Retro-Search introduces a Monte-Carlo Tree Search–inspired method to retrospectively revise reasoning traces produced by large models, aiming to reduce under- and over-thinking by exploring untaken paths within existing thoughts. The approach yields two use cases: self-improvement, where models train on their own revised traces, and weak-to-strong revision, where a smaller model revises traces produced by a larger model to generate higher-quality data. Empirically, training on Retro-Search revised data improves accuracy and halves or significantly reduces average reasoning length across multiple math benchmarks, with notable gains at 7B and 32B scales and faster inference.
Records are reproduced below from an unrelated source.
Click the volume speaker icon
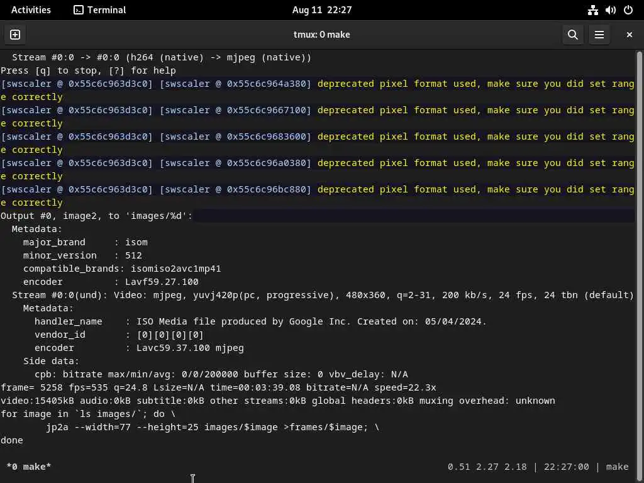The height and width of the screenshot is (483, 644). (610, 10)
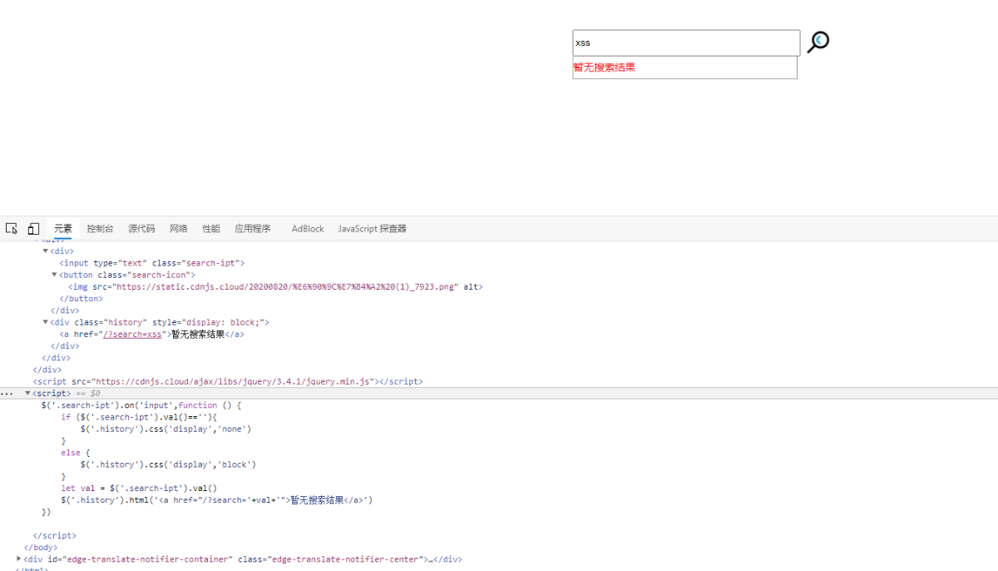The width and height of the screenshot is (998, 571).
Task: Switch to the 控制台 tab
Action: click(x=100, y=229)
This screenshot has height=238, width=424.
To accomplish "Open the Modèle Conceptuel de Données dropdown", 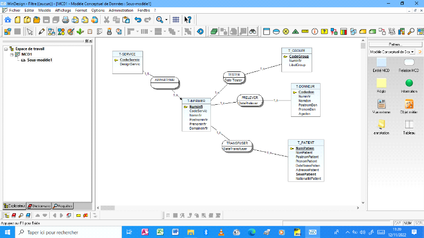I will (x=413, y=52).
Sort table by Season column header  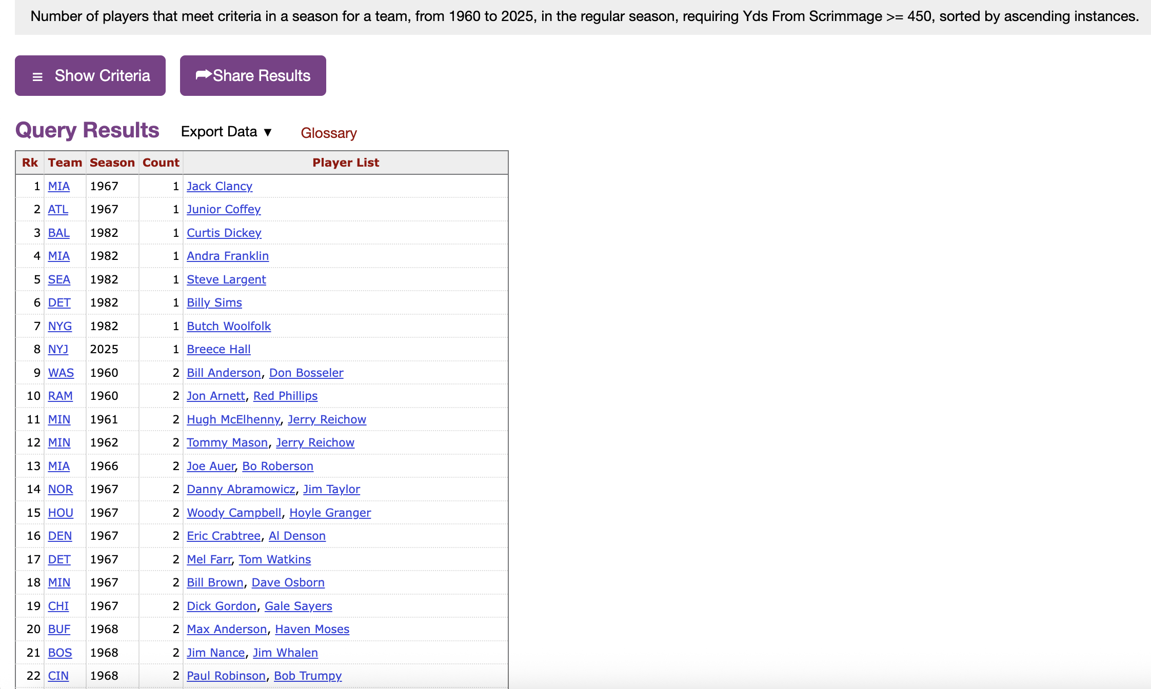[x=112, y=163]
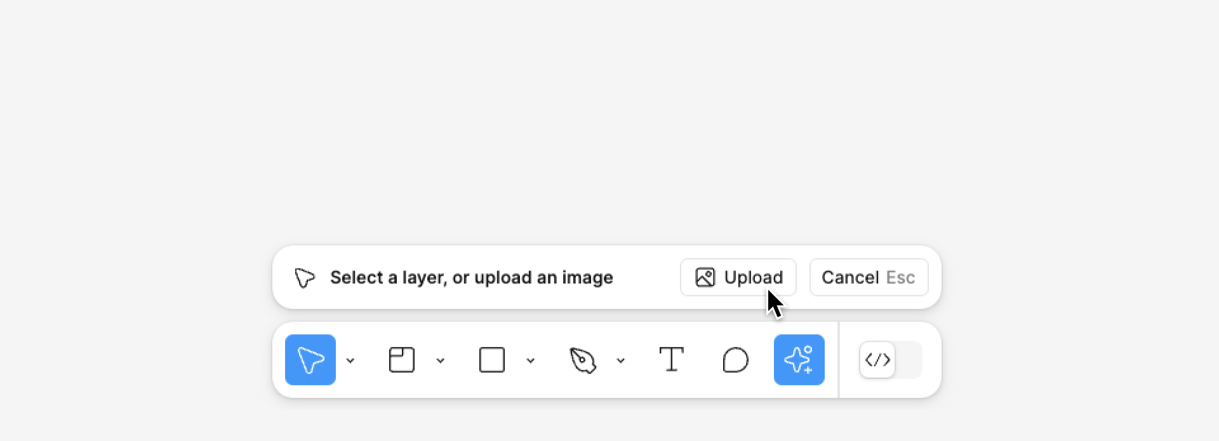Viewport: 1219px width, 441px height.
Task: Expand the shape tools chevron next to Rectangle
Action: [x=530, y=360]
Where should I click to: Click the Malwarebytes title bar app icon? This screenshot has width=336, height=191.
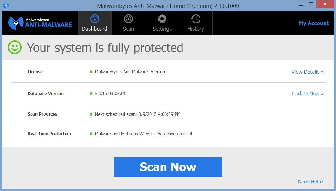tap(6, 5)
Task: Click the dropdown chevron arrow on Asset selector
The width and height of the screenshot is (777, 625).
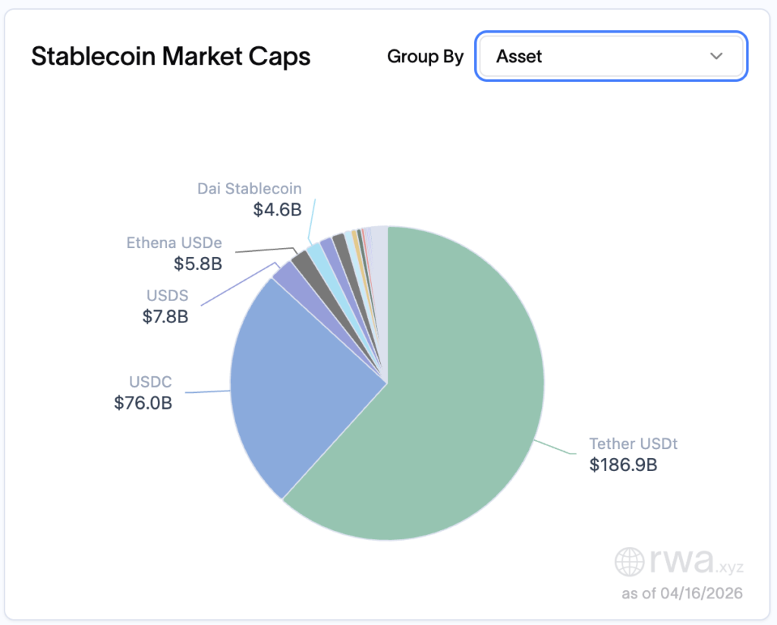Action: [x=716, y=56]
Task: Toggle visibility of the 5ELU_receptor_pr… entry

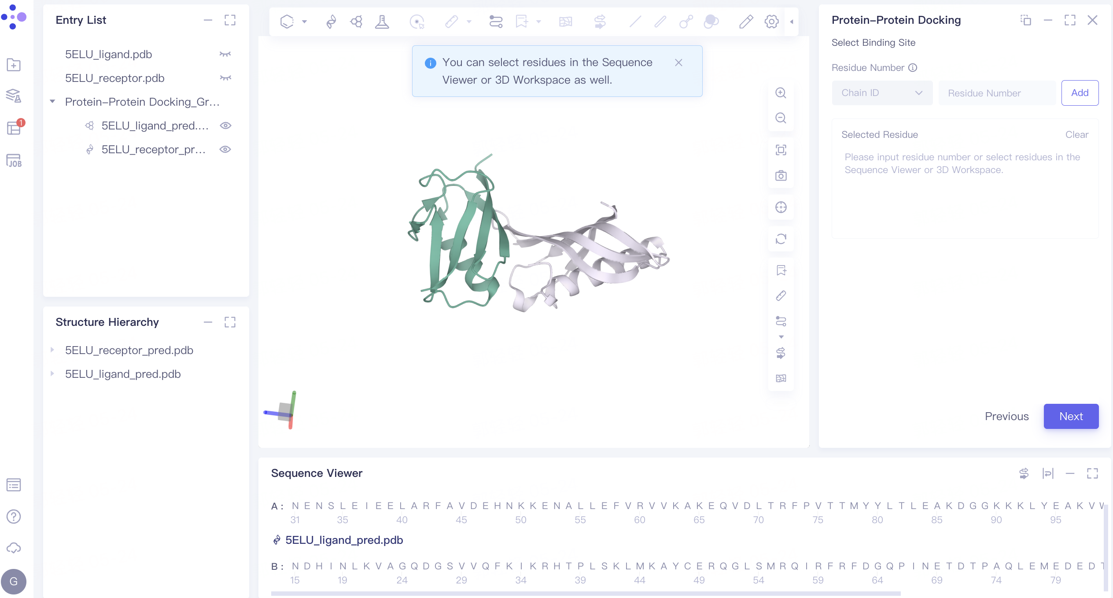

These results challenge the notion that only longer traces or frontier models drive progress, showing that algorithmic data refinement can meaningfully enhance reasoning capabilities and efficiency in both self-contained and cross-model setups.

Abstract

Large reasoning models exhibit remarkable reasoning capabilities via long, elaborate reasoning trajectories. Supervised fine-tuning on such reasoning traces, also known as distillation, can be a cost-effective way to boost reasoning capabilities of student models. However, empirical observations reveal that these reasoning trajectories are often suboptimal, switching excessively between different lines of thought, resulting in under-thinking, over-thinking, and even degenerate responses. We introduce Retro-Search, an MCTS-inspired search algorithm, for distilling higher quality reasoning paths from large reasoning models. Retro-Search retrospectively revises reasoning paths to discover better, yet shorter traces, which can then lead to student models with enhanced reasoning capabilities with shorter, thus faster inference. Our approach can enable two use cases: self-improvement, where models are fine-tuned on their own Retro-Search-ed thought traces, and weak-to-strong improvement, where a weaker model revises stronger model's thought traces via Retro-Search. For self-improving, R1-distill-7B, fine-tuned on its own Retro-Search-ed traces, reduces the average reasoning length by 31.2% while improving performance by 7.7% across seven math benchmarks. For weak-to-strong improvement, we retrospectively revise R1-671B's traces from the OpenThoughts dataset using R1-distill-32B as the Retro-Search-er, a model 20x smaller. Qwen2.5-32B, fine-tuned on this refined data, achieves performance comparable to R1-distill-32B, yielding an 11.3% reduction in reasoning length and a 2.4% performance improvement compared to fine-tuning on the original OpenThoughts data. Our work counters recently emergent viewpoints that question the relevance of search algorithms in the era of large reasoning models, by demonstrating that there are still opportunities for algorithmic advancements, even for frontier models.

Paper Structure

This paper contains 25 sections, 3 equations, 2 figures, 8 tables, 1 algorithm.

Figures (2)

  • Figure 1: An example reasoning trace from Retro-Search in weak-to-strong revision. A reasoning trace consists of a series of thoughts segmented by transition keywords (e.g., “alternatively”, “wait”), with each thought composed of a sequence of intermediate steps, delimited by '\\ n\\ n'. Retro-Search retrospectively revises reasoning trajectories - exploring promising thoughts that were prematurely abandoned to mitigate under-thinking while avoiding redundant thoughts once the correct answer is evident to reduce over-thinking.
  • Figure 2: An overview of our Retro-Search algorithm. The algorithm iterates through the thoughts and explores untaken paths from steps that come before a thought-switch, which is marked by transition keywords like "wait" or "another approach." During the process, it performs multiple rollouts, suppressing these transition keywords in the immediate next step. If the search is successful, the existing trajectory is replaced with the new rollout, and the process continues through the updated trajectory.